Not if you as an administrator specifically set up things to ignore it.

You have to be smart.


----------



## 827Aug (Apr 27, 2008)

I agree with everyone else here. Your wife is the one who must now earn your trust again. No more private accounts. She really needs to get rid of FB. However, if she insists on keeping FB, how about doing it as a couple's page? I was speaking with a couple recently that said that worked great for them. It sends a strong message they are a happily married couple, yet allows them to keep up with friends. They share a password, so either has full access all the time.


----------



## rome2012 (Sep 10, 2010)

michzz said:


> Not if you as an administrator specifically set up things to ignore it.
> 
> You have to be smart.


But my husband is the administrator on his computer....:scratchhead:.....so no chance for me


----------



## Atholk (Jul 25, 2009)

Get one of the key ones that fits into a USB port on the back of the computer. It's hardware.


----------



## rome2012 (Sep 10, 2010)

Atholk said:


> Get one of the key ones that fits into a USB port on the back of the computer. It's hardware.


But he would see the USB.....

Is there something like keylogger for complete computer idiots ????


----------



## michzz (Jun 6, 2008)

rome2012 said:


> But my husband is the administrator on his computer....:scratchhead:.....so no chance for me


Can you log in as himself on that pc?

If you can't you might be able to use vnc or remote desktop to monitor things remotely.

You need access for about 15 minutes to set up the kelogger.

Similar amount of time to just enable vnc or remote desktop access.


----------



## joanne.kent (Dec 18, 2010)

I believe you did the right thing. i gave my husband every password to my email fb even paypal everything.....my husband asked me to close my fb account out i did because thats what i needed to do to save my marriage thats what had to be done...she may feel like you are hounding her, but in all reality you arent. my husband found out i cheated on him at the end of august and we are still in the middle of a lake without paddles so to speak.....it will take time a lot of time....slowly but surely....


----------



## rome2012 (Sep 10, 2010)

michzz said:


> Can you log in as himself on that pc?
> 
> If you can't you might be able to use vnc or remote desktop to monitor things remotely.
> 
> ...


No...his log in is password protected....

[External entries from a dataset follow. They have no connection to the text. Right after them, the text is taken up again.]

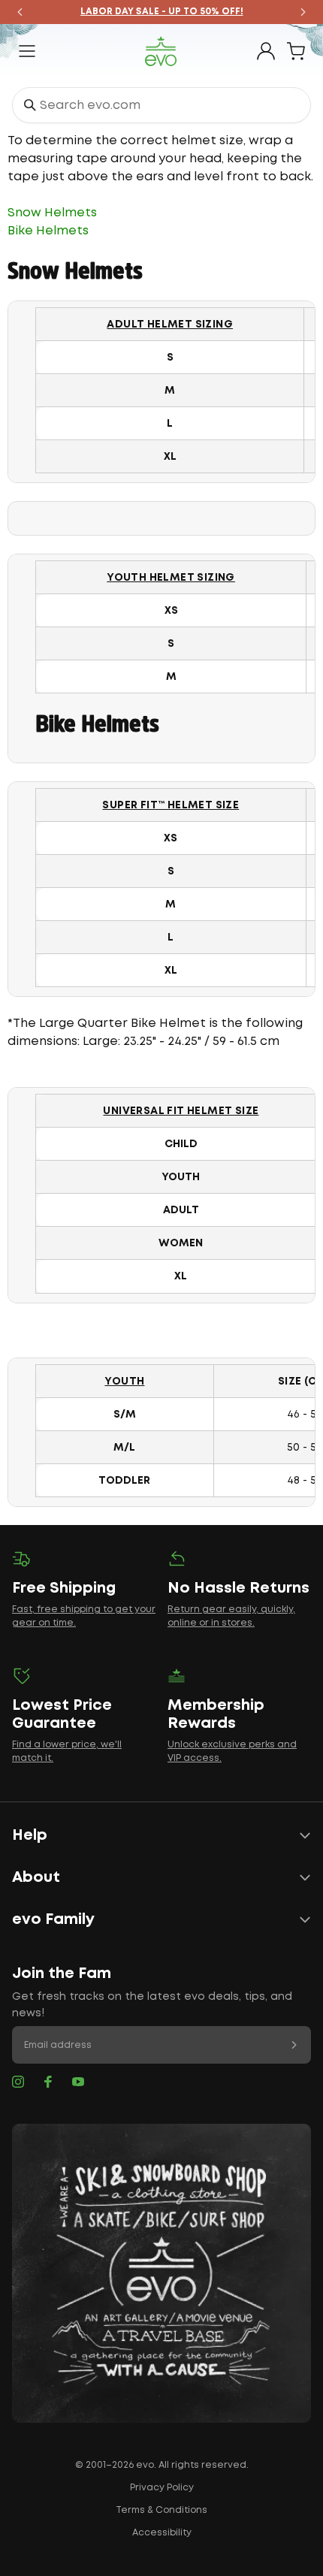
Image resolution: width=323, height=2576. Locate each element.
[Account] (266, 51)
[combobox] (161, 105)
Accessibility (162, 2533)
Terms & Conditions (161, 2510)
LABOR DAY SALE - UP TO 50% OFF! (161, 12)
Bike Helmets (48, 231)
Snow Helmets (52, 213)
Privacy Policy (162, 2488)
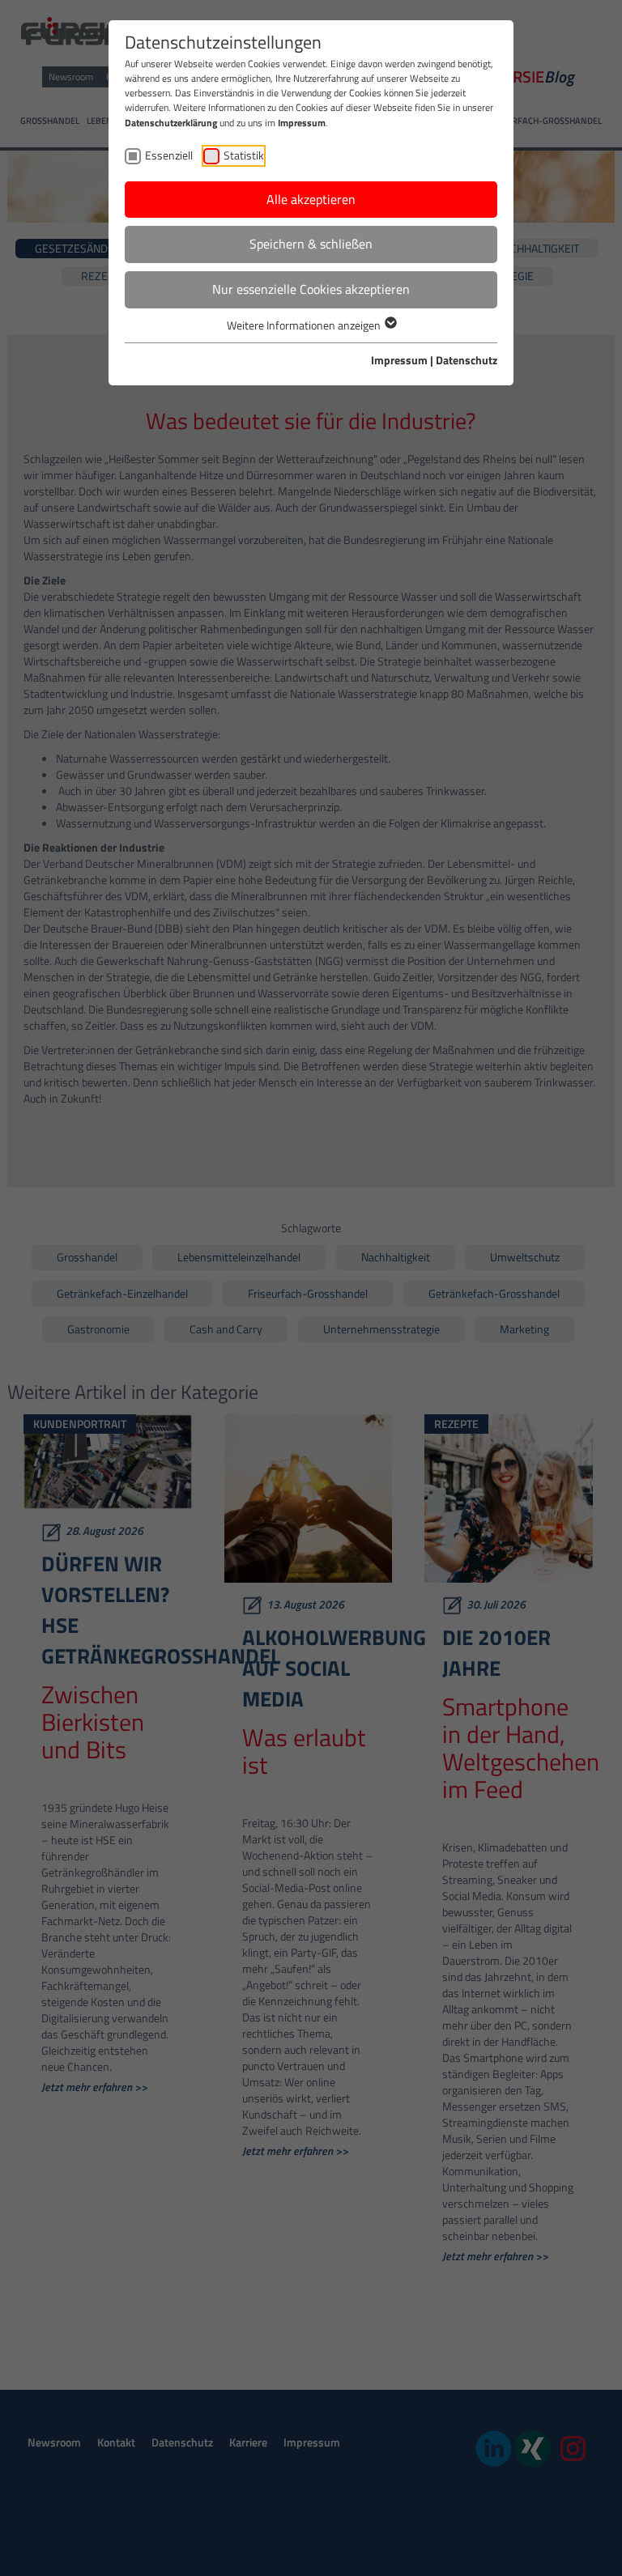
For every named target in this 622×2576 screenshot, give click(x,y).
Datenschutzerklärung (171, 122)
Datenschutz (466, 359)
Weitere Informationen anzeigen (305, 325)
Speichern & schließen (311, 243)
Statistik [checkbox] (244, 155)
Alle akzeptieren (311, 199)
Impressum (302, 122)
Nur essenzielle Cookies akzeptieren (311, 289)
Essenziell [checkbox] (169, 155)
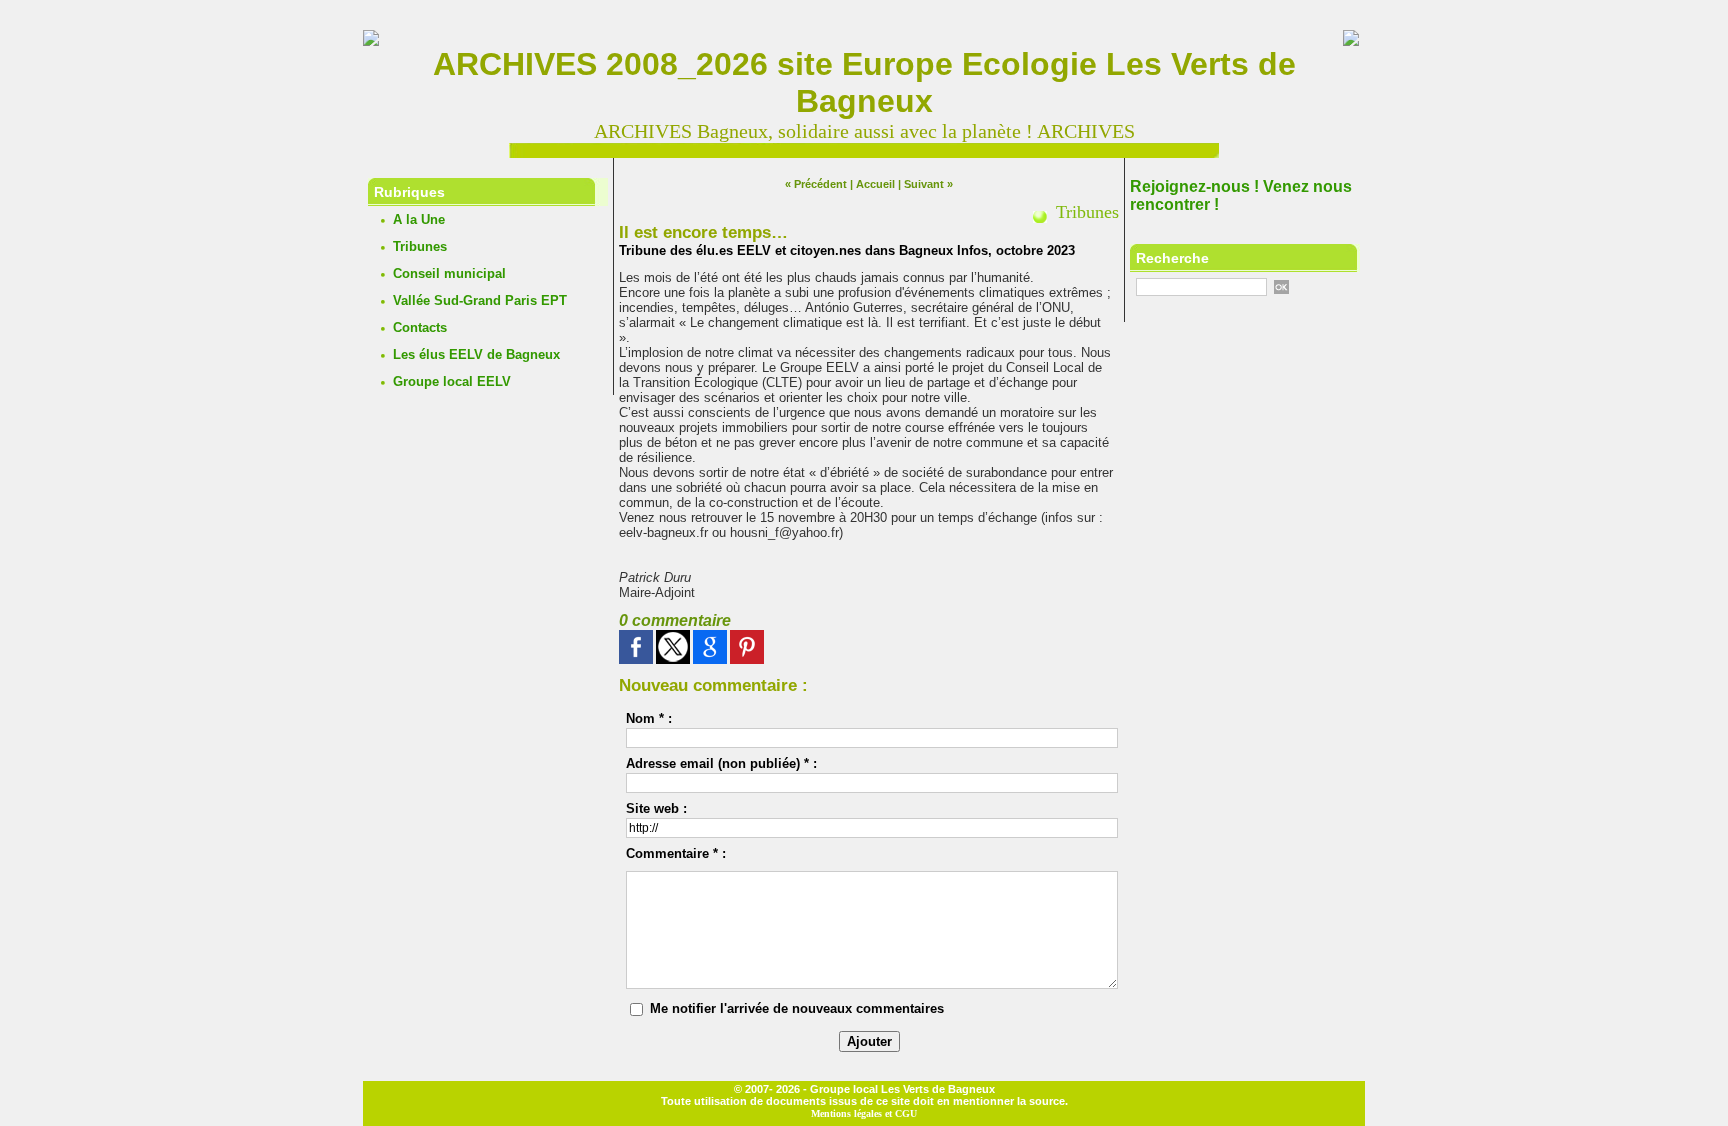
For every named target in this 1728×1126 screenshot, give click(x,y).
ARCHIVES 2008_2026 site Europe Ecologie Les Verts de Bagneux (864, 82)
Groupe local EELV (452, 381)
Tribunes (420, 246)
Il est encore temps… (703, 232)
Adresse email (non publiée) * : (721, 763)
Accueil (875, 184)
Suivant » (928, 184)
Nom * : (649, 718)
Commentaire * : (676, 853)
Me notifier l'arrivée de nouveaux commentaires (797, 1008)
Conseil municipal (449, 273)
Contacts (420, 327)
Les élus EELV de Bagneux (476, 354)
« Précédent (816, 184)
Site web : (656, 808)
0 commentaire (675, 620)
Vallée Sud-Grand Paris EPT (480, 300)
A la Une (419, 219)
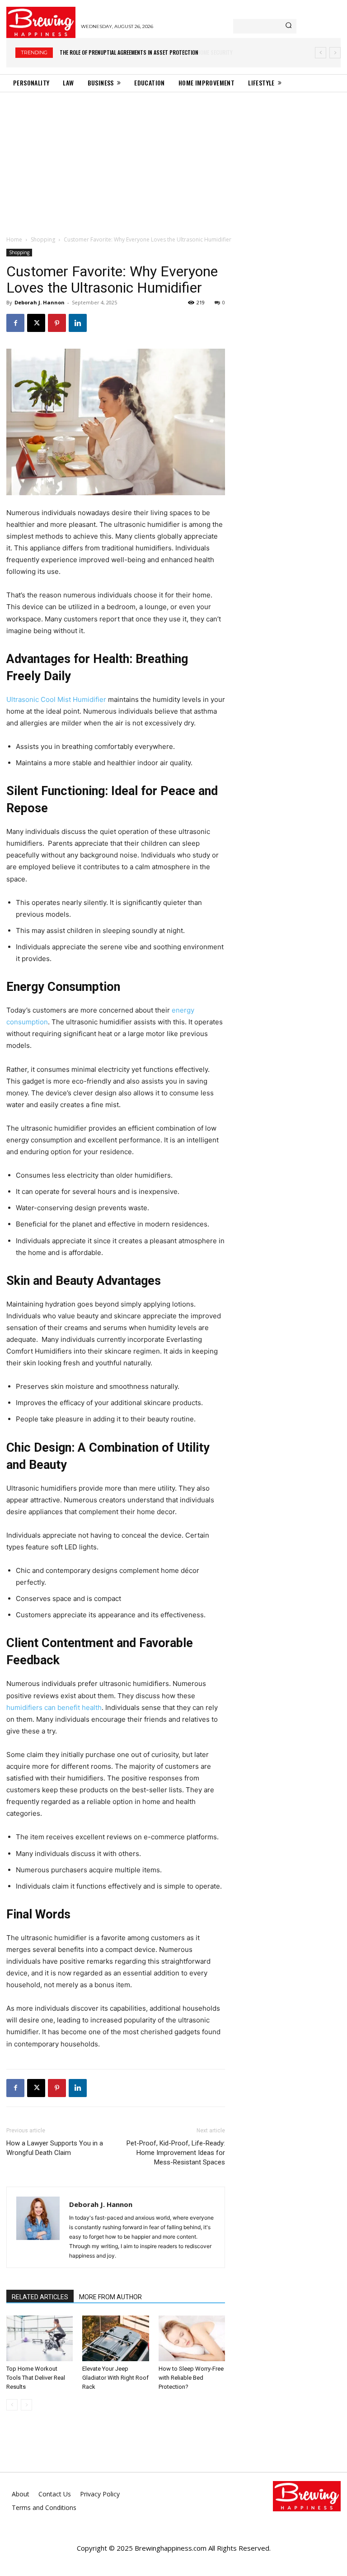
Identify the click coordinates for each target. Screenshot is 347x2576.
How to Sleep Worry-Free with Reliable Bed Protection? (191, 2377)
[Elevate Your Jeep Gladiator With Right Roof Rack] (115, 2338)
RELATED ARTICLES (40, 2297)
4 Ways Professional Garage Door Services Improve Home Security (142, 52)
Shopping (43, 239)
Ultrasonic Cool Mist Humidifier (56, 699)
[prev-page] (12, 2404)
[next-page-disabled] (26, 2404)
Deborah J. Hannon (39, 302)
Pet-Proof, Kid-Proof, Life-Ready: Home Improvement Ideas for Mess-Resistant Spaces (176, 2152)
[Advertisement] (173, 160)
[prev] (320, 52)
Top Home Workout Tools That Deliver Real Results (35, 2377)
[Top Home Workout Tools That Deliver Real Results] (39, 2338)
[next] (335, 52)
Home (14, 239)
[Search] (288, 26)
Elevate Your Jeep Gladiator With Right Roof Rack (115, 2377)
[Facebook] (15, 323)
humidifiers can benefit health (54, 1707)
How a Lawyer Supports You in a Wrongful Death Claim (54, 2148)
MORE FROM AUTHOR (110, 2297)
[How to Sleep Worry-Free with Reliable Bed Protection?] (192, 2338)
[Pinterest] (57, 323)
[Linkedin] (78, 323)
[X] (36, 323)
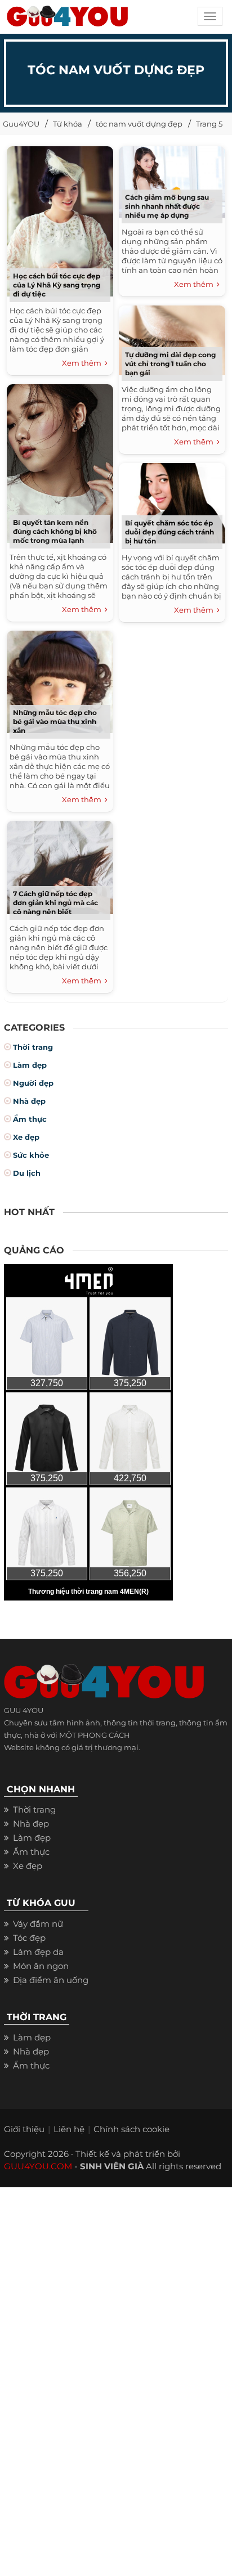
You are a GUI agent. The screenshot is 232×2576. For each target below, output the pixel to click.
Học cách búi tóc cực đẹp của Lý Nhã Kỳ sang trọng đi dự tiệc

Once in a while he's let our son play the computer by himself, but I'm sure he's more careful now, since the time I found the nude pics of the ******** on his computer because of our son......

Do you guys understand how terrified I am ?!?!?!

I want to know the details....I want to expose with real evidence.....but I'm terrified to get caught before I have the chance to do so....


----------



## michzz (Jun 6, 2008)

Do you have access to the PC so you can remove the hard drive and clone it then put it back?

Seems difficult, isn't.

There also are ways to scan the internet traffic in and out of your house.

google it.


----------